_The problem_. State how many lines in the records below contain the string "preview", treating uppercase and lowercase as distinct. Reply with the number only.

_Records supplied_.
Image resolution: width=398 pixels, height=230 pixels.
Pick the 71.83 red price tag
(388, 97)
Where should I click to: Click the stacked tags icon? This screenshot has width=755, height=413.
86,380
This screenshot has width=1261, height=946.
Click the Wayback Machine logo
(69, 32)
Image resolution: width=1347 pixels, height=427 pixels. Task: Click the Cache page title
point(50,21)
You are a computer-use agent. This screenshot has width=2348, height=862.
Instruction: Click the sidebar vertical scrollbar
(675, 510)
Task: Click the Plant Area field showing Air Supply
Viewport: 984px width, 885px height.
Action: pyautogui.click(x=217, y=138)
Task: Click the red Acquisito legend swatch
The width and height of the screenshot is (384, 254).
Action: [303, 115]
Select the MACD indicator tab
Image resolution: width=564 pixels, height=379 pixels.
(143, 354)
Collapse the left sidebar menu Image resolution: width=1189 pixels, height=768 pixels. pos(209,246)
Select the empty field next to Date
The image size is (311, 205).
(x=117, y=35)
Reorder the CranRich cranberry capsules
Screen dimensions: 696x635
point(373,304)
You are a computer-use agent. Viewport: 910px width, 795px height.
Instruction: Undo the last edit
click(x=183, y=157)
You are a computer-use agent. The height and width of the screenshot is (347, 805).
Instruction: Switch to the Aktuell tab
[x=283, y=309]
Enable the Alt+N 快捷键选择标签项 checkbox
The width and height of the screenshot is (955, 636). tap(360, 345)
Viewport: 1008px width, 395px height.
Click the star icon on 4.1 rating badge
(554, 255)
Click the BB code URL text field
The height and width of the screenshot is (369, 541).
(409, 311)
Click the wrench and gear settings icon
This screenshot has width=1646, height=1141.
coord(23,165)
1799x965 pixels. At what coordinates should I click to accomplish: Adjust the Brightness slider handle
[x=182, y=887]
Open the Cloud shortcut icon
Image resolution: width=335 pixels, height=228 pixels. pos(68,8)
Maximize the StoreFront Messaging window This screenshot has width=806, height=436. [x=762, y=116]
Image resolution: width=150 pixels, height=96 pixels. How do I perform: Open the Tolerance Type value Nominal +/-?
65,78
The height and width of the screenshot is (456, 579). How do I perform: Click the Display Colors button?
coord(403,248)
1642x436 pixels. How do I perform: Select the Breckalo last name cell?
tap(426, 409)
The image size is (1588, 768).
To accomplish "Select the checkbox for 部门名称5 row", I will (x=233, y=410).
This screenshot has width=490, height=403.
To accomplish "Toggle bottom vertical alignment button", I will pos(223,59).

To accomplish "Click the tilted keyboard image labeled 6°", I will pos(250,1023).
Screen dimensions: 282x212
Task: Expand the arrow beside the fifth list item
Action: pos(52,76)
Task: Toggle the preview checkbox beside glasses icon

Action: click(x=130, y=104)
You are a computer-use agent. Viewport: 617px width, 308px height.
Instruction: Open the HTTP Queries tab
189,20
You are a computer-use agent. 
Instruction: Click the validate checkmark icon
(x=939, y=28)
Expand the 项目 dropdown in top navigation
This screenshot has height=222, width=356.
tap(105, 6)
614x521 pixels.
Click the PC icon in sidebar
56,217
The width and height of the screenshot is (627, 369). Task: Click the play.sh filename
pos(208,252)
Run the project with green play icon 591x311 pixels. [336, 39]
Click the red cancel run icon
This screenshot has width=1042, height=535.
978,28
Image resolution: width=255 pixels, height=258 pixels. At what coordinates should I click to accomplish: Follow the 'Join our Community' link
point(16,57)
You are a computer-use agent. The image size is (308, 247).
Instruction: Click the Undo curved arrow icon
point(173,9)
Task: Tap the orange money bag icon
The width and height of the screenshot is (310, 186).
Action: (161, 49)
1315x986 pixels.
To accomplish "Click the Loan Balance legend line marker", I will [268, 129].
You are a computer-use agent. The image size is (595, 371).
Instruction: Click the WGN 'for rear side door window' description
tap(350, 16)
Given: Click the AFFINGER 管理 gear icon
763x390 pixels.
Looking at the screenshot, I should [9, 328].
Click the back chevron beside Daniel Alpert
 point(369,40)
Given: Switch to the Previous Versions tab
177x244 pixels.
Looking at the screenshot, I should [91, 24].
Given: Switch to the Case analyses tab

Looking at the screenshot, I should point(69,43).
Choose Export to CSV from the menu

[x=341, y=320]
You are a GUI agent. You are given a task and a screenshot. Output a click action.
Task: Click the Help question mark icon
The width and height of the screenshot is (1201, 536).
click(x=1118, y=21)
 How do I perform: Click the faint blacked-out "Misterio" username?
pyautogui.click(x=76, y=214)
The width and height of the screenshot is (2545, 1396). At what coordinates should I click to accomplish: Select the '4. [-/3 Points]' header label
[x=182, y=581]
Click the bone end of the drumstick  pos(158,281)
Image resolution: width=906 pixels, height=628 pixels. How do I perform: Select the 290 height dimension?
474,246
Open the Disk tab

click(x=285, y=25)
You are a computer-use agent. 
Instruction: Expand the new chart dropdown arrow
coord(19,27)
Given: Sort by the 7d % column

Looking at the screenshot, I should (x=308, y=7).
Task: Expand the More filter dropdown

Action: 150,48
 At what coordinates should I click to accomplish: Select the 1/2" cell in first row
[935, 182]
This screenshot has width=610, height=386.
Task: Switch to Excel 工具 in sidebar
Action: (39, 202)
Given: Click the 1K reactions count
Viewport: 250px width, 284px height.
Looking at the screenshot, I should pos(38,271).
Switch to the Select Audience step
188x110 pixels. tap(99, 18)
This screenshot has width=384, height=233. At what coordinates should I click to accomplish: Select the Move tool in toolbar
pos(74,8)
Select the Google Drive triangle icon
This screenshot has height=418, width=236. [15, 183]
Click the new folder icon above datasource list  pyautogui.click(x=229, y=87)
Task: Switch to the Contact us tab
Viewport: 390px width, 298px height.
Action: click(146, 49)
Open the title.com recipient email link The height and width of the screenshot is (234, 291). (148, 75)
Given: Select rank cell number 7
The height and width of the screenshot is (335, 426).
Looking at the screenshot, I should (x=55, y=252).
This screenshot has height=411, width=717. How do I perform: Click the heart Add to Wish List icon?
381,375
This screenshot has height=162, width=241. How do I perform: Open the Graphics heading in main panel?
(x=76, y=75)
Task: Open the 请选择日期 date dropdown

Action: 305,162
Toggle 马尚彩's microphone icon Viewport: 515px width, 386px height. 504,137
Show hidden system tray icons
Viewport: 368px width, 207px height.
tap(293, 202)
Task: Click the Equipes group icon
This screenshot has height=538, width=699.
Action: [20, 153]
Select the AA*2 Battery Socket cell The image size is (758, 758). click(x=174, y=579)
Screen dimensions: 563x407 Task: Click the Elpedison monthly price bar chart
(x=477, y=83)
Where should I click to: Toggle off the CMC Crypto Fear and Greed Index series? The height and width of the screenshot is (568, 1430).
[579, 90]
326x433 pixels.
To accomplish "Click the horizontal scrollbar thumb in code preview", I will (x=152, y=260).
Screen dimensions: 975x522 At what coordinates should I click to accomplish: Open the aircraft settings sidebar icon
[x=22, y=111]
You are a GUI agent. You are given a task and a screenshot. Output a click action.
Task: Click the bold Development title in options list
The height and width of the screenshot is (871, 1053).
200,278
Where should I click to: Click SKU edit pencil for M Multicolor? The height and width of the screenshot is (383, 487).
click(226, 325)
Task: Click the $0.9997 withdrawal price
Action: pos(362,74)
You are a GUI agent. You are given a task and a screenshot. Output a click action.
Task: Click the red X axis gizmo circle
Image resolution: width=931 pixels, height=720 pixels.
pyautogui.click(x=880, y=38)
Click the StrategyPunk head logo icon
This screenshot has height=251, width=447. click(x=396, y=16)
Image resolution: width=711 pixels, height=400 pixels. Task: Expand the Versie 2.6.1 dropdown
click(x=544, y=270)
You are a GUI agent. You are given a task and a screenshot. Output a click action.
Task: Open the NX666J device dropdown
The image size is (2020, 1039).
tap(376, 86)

_Result_. 2